Sorry, couldn't find the love this post button. I'm struggling on how to find this a debate- is the apprentice licensed? No? Then not a *licensed* professional.:vs_cool:


----------



## The_Modifier (Oct 24, 2009)

LawnGuyLandSparky said:


> During their 4th year they may refer to themselves as Master Debater.


Minus the "De" :vs_laugh:


----------



## joebanana (Dec 21, 2010)

The_Modifier said:


> Minus the "De" :vs_laugh:


I thought they worked on fishing boats.


----------



## stuiec (Sep 25, 2010)

joebanana said:


> I thought they worked on fishing boats.


fishing boats, bathrooms, back alleys, behind a tree, under the deck, dark corners, light corners, front seat, back seat.....


----------



## canbug (Dec 31, 2015)

I think this is silly. I've always called myself an electrician and depending on who was asking I would go further. I'm and apprentice, I'm a journeyman, I'm a master, whatever.
When asked, I'm an Electrician, do you want me to pull a permit? I can do that because I'm a Master.lain:


Tim


----------



## joebanana (Dec 21, 2010)

stuiec said:


> fishing boats, bathrooms, back alleys, behind a tree, under the deck, dark corners, light corners, front seat, back seat.....


Oh....OH..Those guys. The Pee Wee Herman's of society. Don't you first you have to be an apprenticebator?


----------



## gpop (May 14, 2018)

After nearly 20 years of industrial E&I work im not sure if im a electrician as i do not have a journeyman's card. 

My helper (can not call him a apprentice unless im qualified to teach him) is confused that the journeymen working on a control project seem to be lost with out consulting me or waiting for the engineer to show up. (hes even more confused if im showing the engineer)

Hes under the impression that a journeyman should be able to understand how it works and have no problem working with vfd's/plc's. Hes also amazed that half the guys have admitted that they have never worked on a life system and are uncomfortable doing the testing.

Ive explained that the title electrician covers a wide array of skills and these guys are the installation crew. 

So is a electrician someone who works with electricity or something else.

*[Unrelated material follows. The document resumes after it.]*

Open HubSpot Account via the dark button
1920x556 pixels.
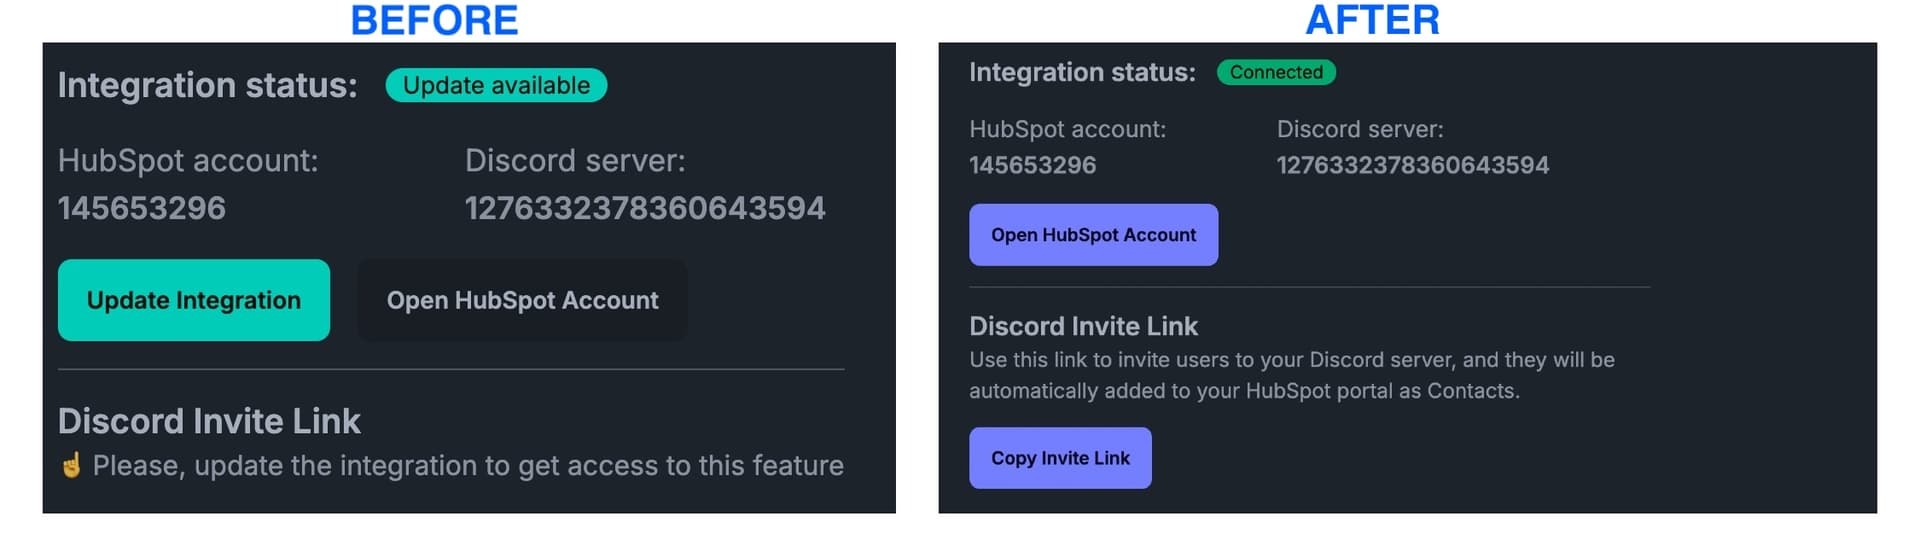click(x=522, y=300)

The only reason i ask is my helper asked what his job title was and to be honest i have no idea.


----------



## macmikeman (Jan 23, 2007)

gpop said:


> After nearly 20 years of industrial E&I work im not sure if im a electrician as i do not have a journeyman's card.
> 
> My helper (can not call him a apprentice unless im qualified to teach him) is confused that the journeymen working on a control project seem to be lost with out consulting me or waiting for the engineer to show up. (hes even more confused if im showing the engineer)
> 
> ...



He's a master debater...........


----------



## Martine (Jan 26, 2018)

if i'm talking to someone on the jobsite or in the trades, i'll say i'm an apprentice.

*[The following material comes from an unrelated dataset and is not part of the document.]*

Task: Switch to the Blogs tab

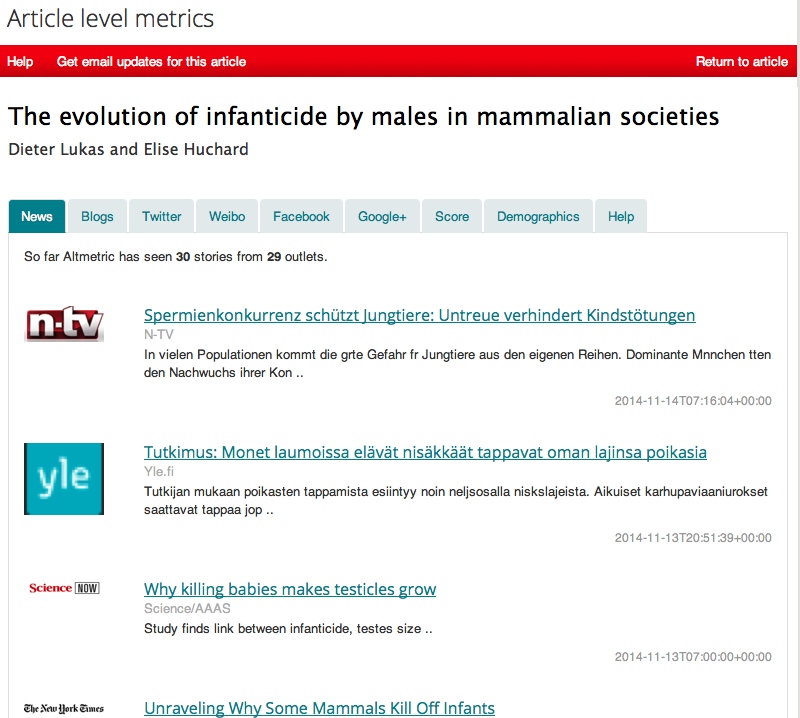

any joe blow on the street, i'm an electrician. 

Most people seem to not know what an apprentice is and they think i work for free as an intern or something.


----------



## stiffneck (Nov 8, 2015)

Martine said:


> if i'm talking to someone on the jobsite or in the trades, i'll say i'm an apprentice.
> 
> any joe blow on the street, i'm an electrician.
> 
> Most people seem to not know what an apprentice is and they think i work for free as an intern or something.


About 50 years ago or so around here, "apprenticeship" positions of any Trade starting disappearing. Partly due to all the "Plant" closures. Now they're so rare, people just don't know what they are. Plus club locals like "1" kept "theirs" strictly in the familia.


----------



## MechanicalDVR (Dec 29, 2007)

stuiec said:


> fishing boats, bathrooms, back alleys, behind a tree, under the deck, dark corners, light corners, front seat, back seat.....


So do you seek them out regularly?


----------



## B-Nabs (Jun 4, 2014)

The word electrician is a portmanteau of words electrical and magician and dates back to the early days of electrical experimentation. Electricians were people who used electricity to basically perform magic tricks for an audience. So given that we all work with the magic of electricity and do things most people don't understand, we're all electricians. Apprentice or journeyman or master are modifiers that clarify someone's level of experience or certification. 

Sent from my SM-G920W8 using Tapatalk


----------



## stuiec (Sep 25, 2010)

MechanicalDVR said:


> So do you seek them out regularly?


:brows:


----------